Provided records ▸
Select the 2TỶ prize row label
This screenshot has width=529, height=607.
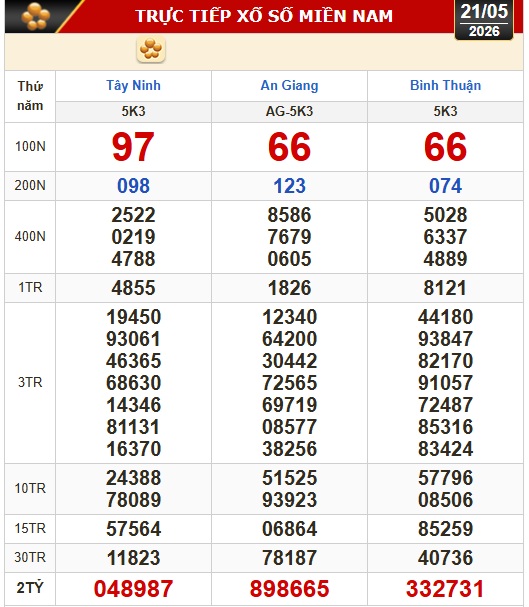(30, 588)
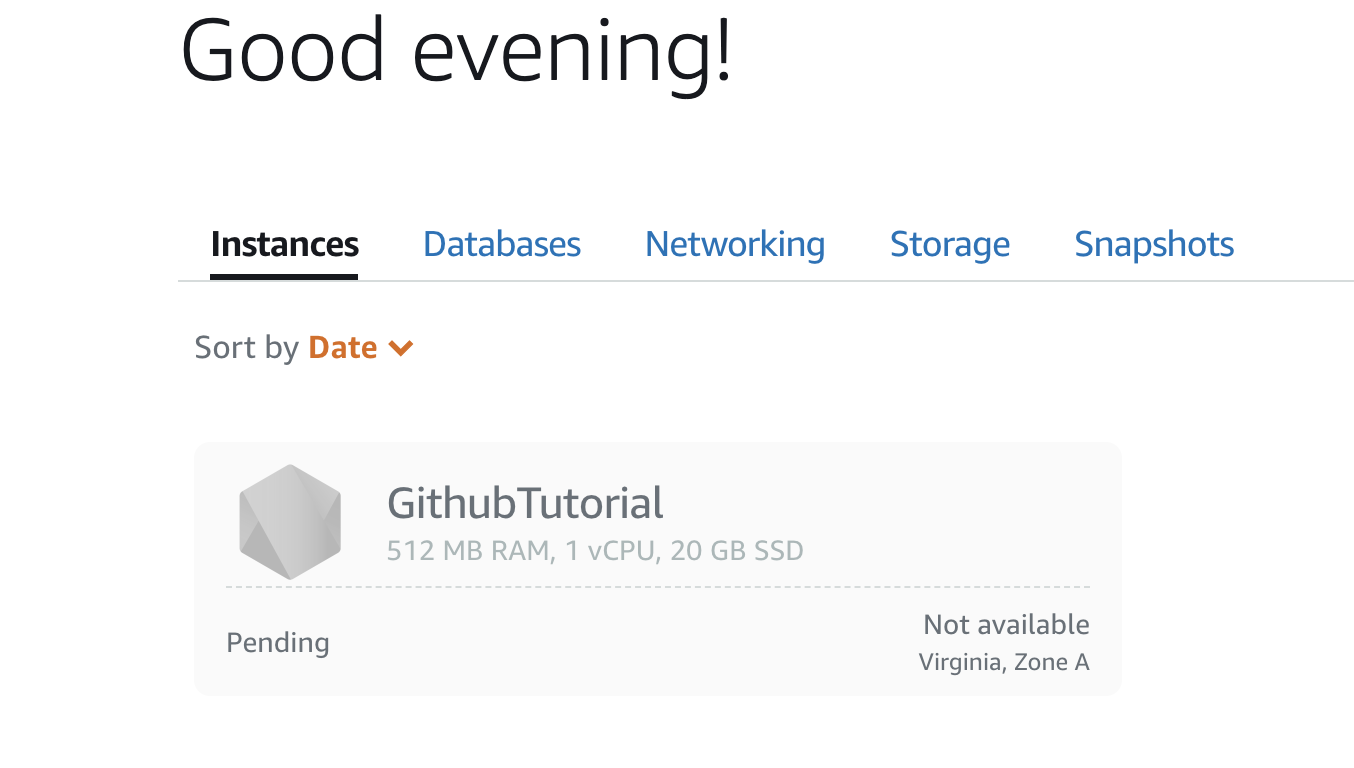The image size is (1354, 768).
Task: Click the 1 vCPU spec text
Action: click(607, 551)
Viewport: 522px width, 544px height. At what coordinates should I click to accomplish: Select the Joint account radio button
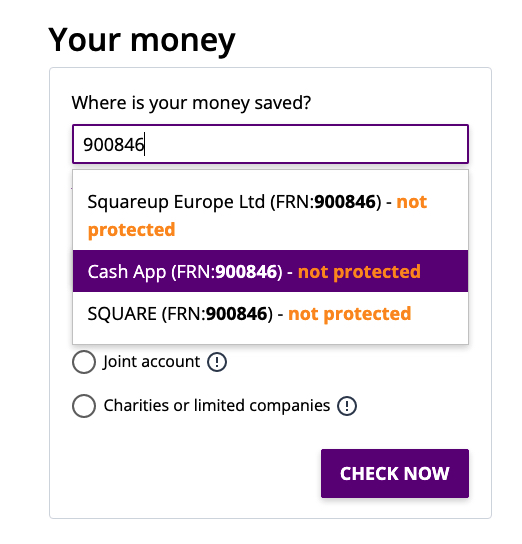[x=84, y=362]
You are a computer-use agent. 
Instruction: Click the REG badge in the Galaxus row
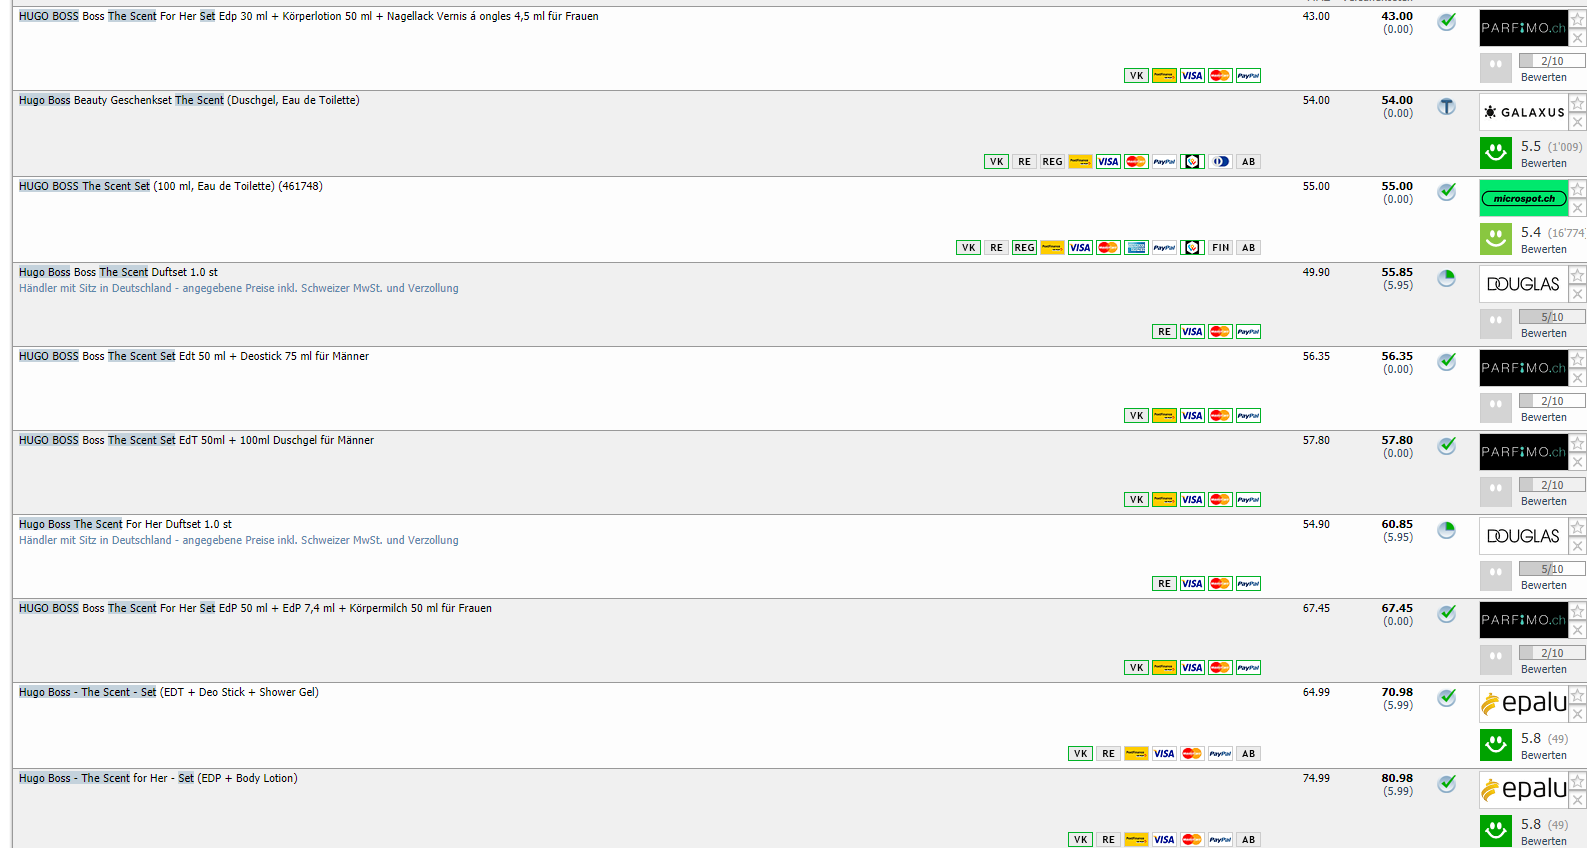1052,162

---

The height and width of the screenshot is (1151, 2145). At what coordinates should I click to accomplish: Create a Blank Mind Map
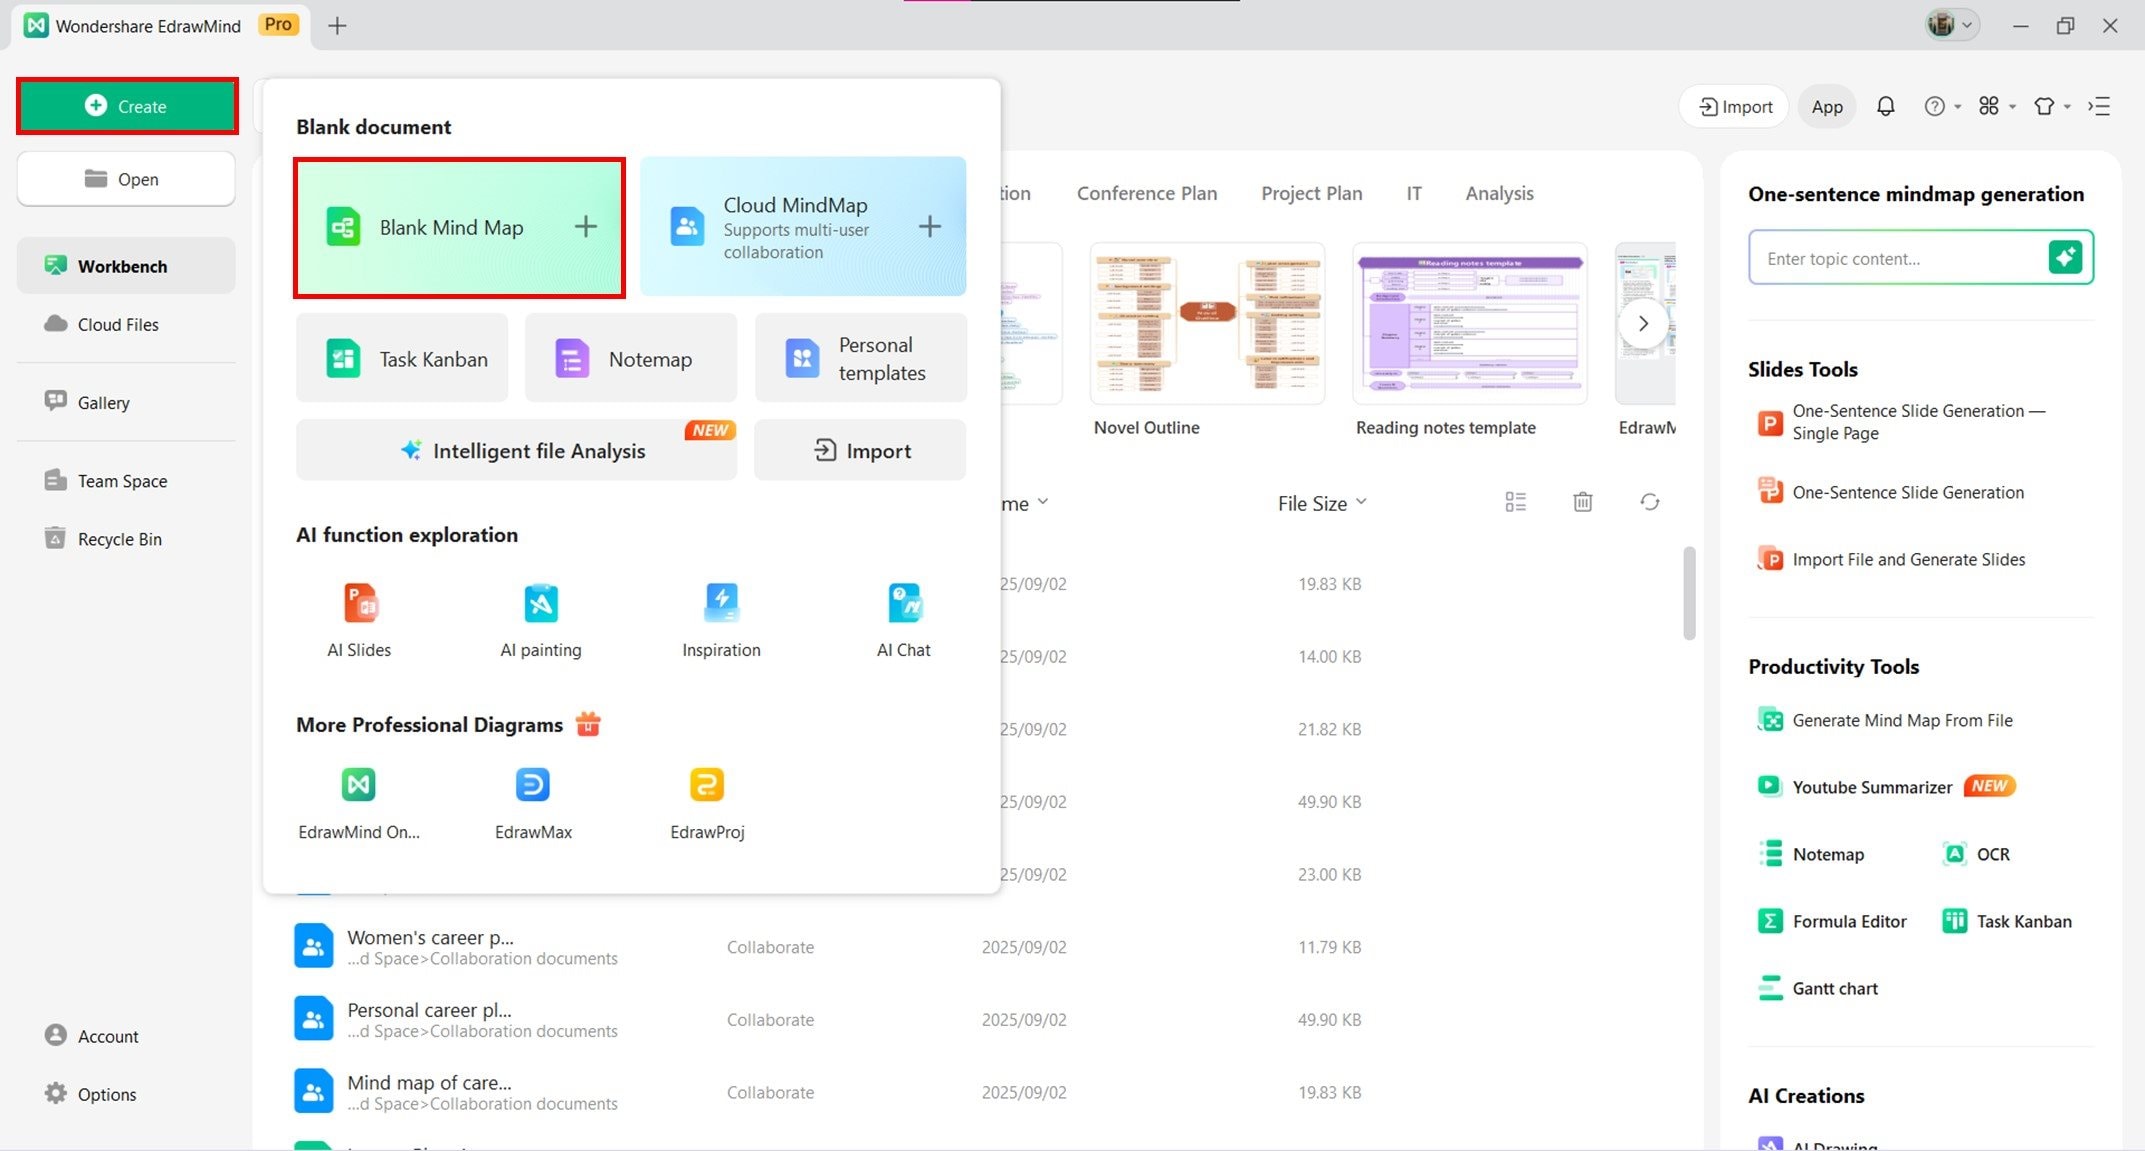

--

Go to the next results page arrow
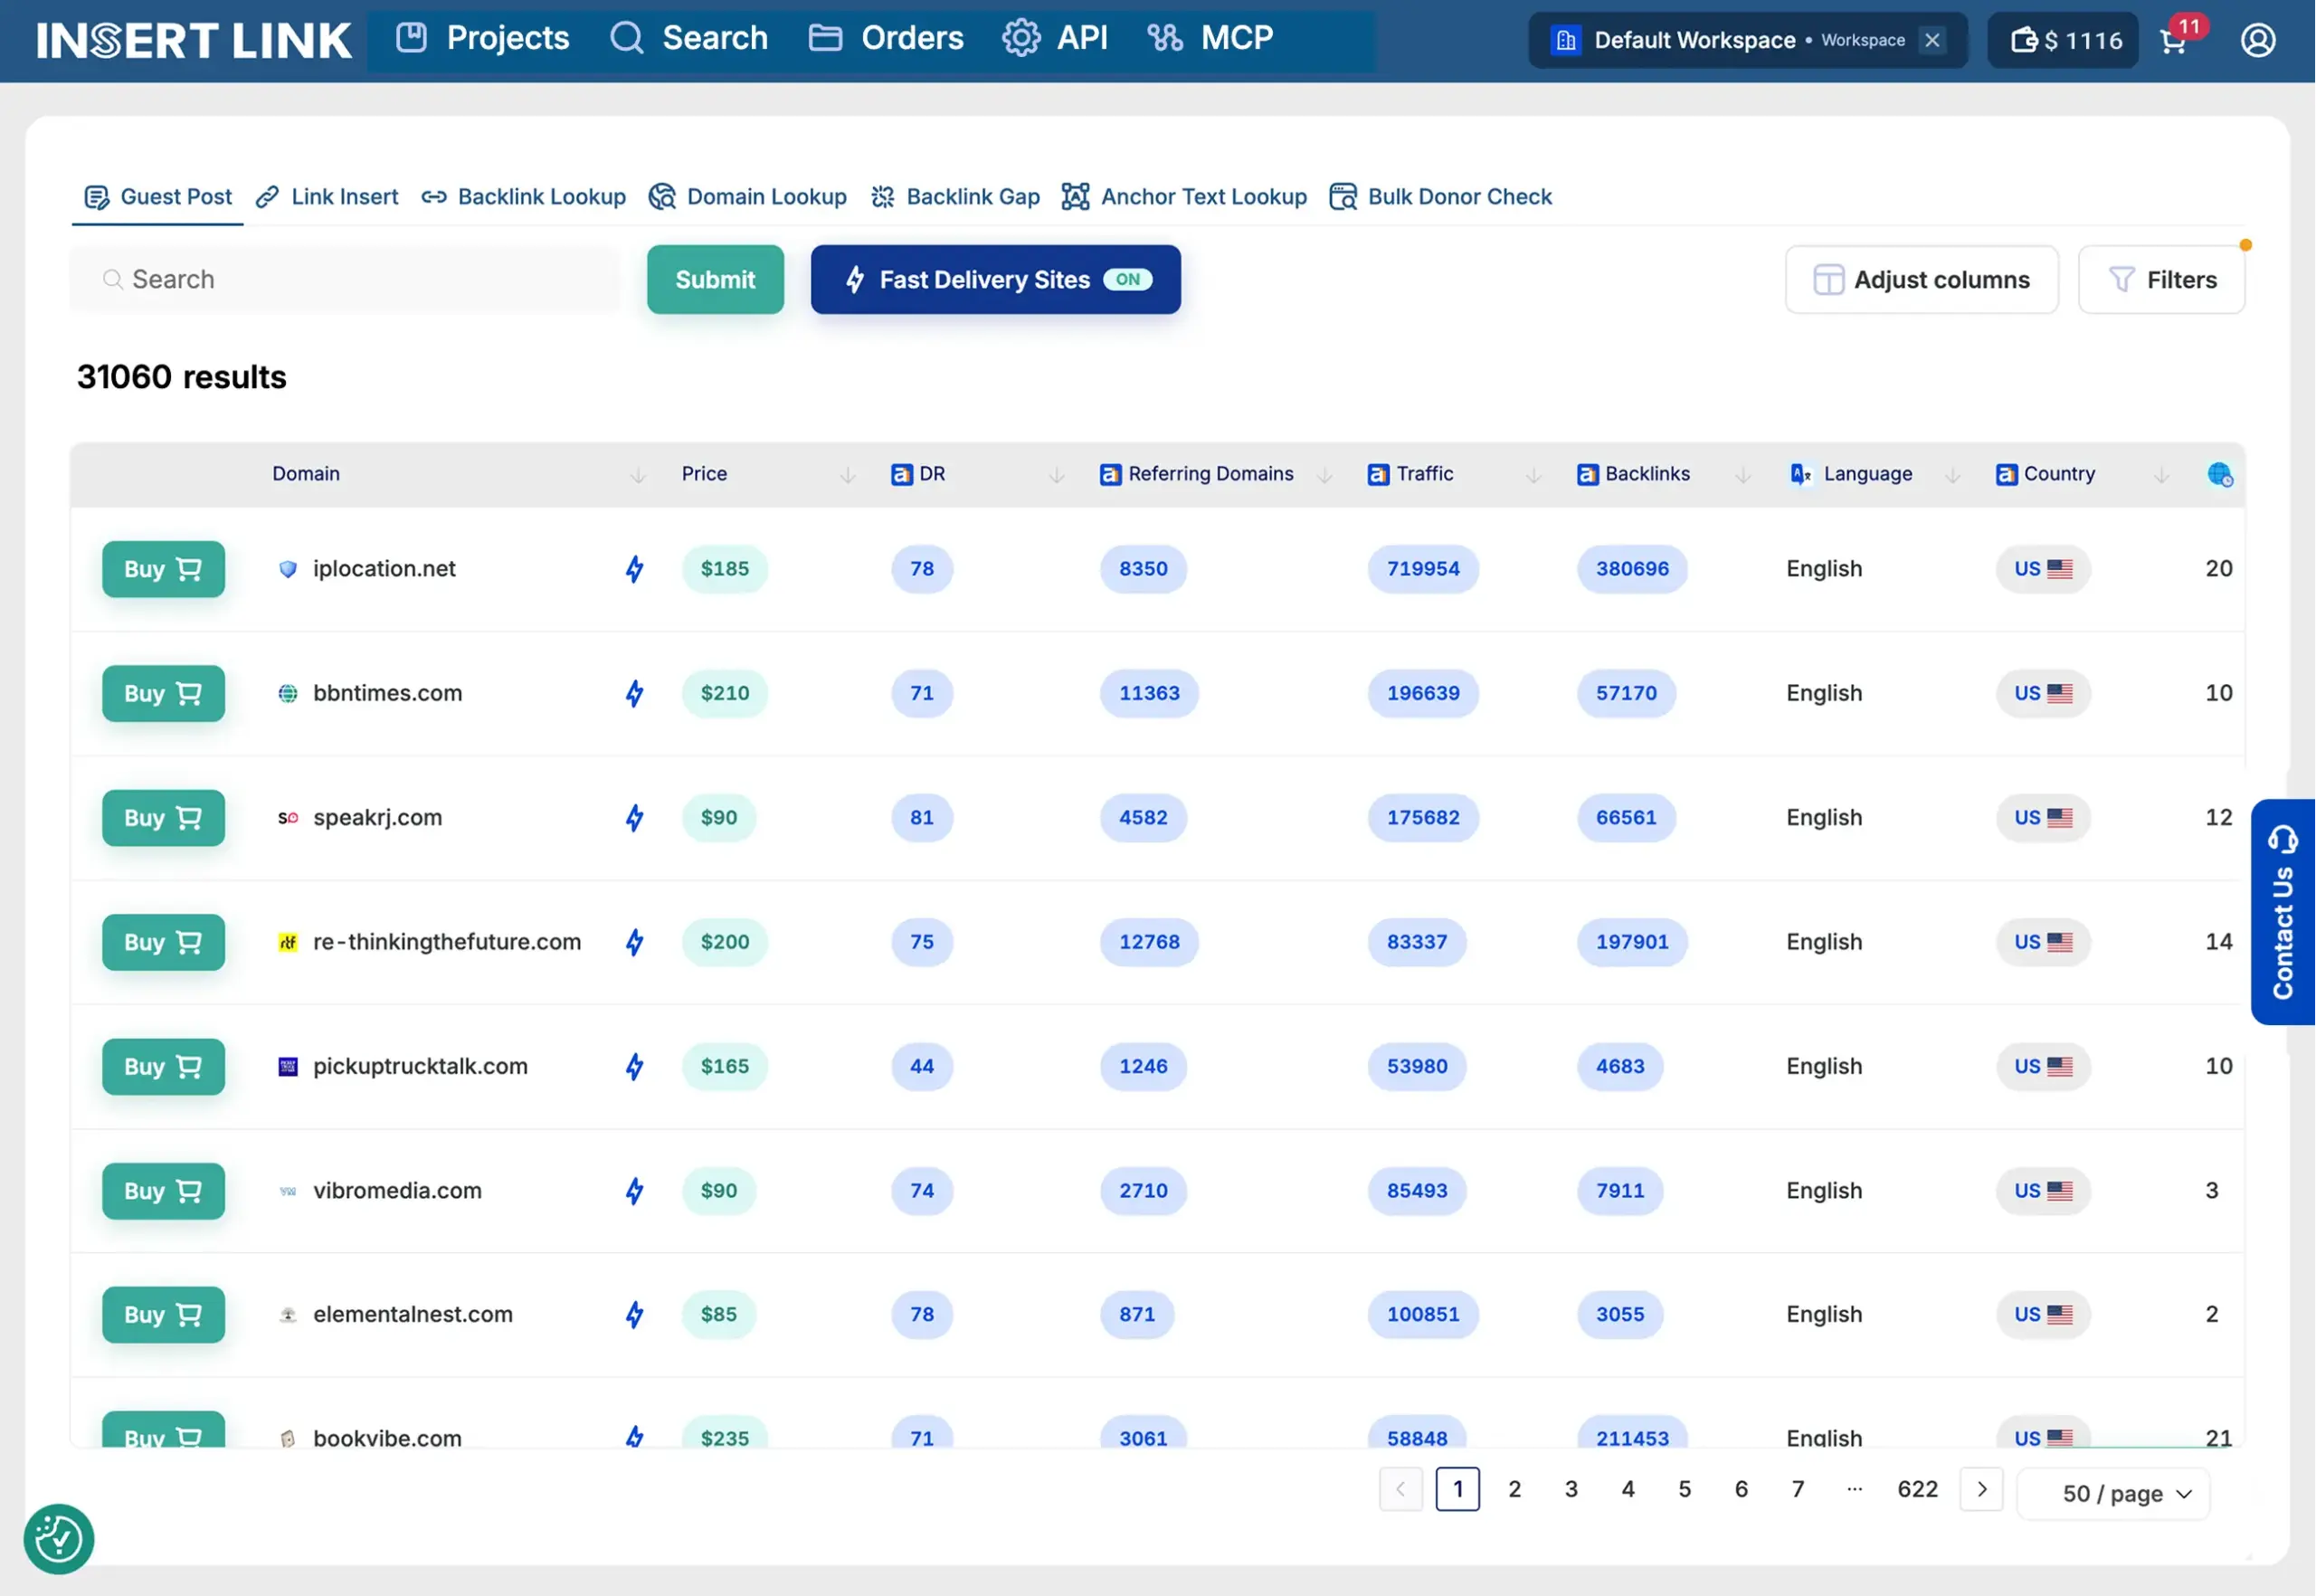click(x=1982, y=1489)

Objective ▸
Edit the material starting at the line containing "Select the 2TỶ prize row label" and ending at the line containing "[x=84, y=362]": replace "radio button" with "checkbox" and keep everything else unchanged. Give back only those lines, without the pictures.

Exercise result ▸
Select the 2TỶ prize row label
This screenshot has width=529, height=607.
(30, 588)
The image size is (1354, 768).
Task: Click the 1 vCPU spec text
Action: click(607, 551)
Viewport: 522px width, 544px height. At what coordinates should I click to accomplish: Select the Joint account checkbox
[x=84, y=362]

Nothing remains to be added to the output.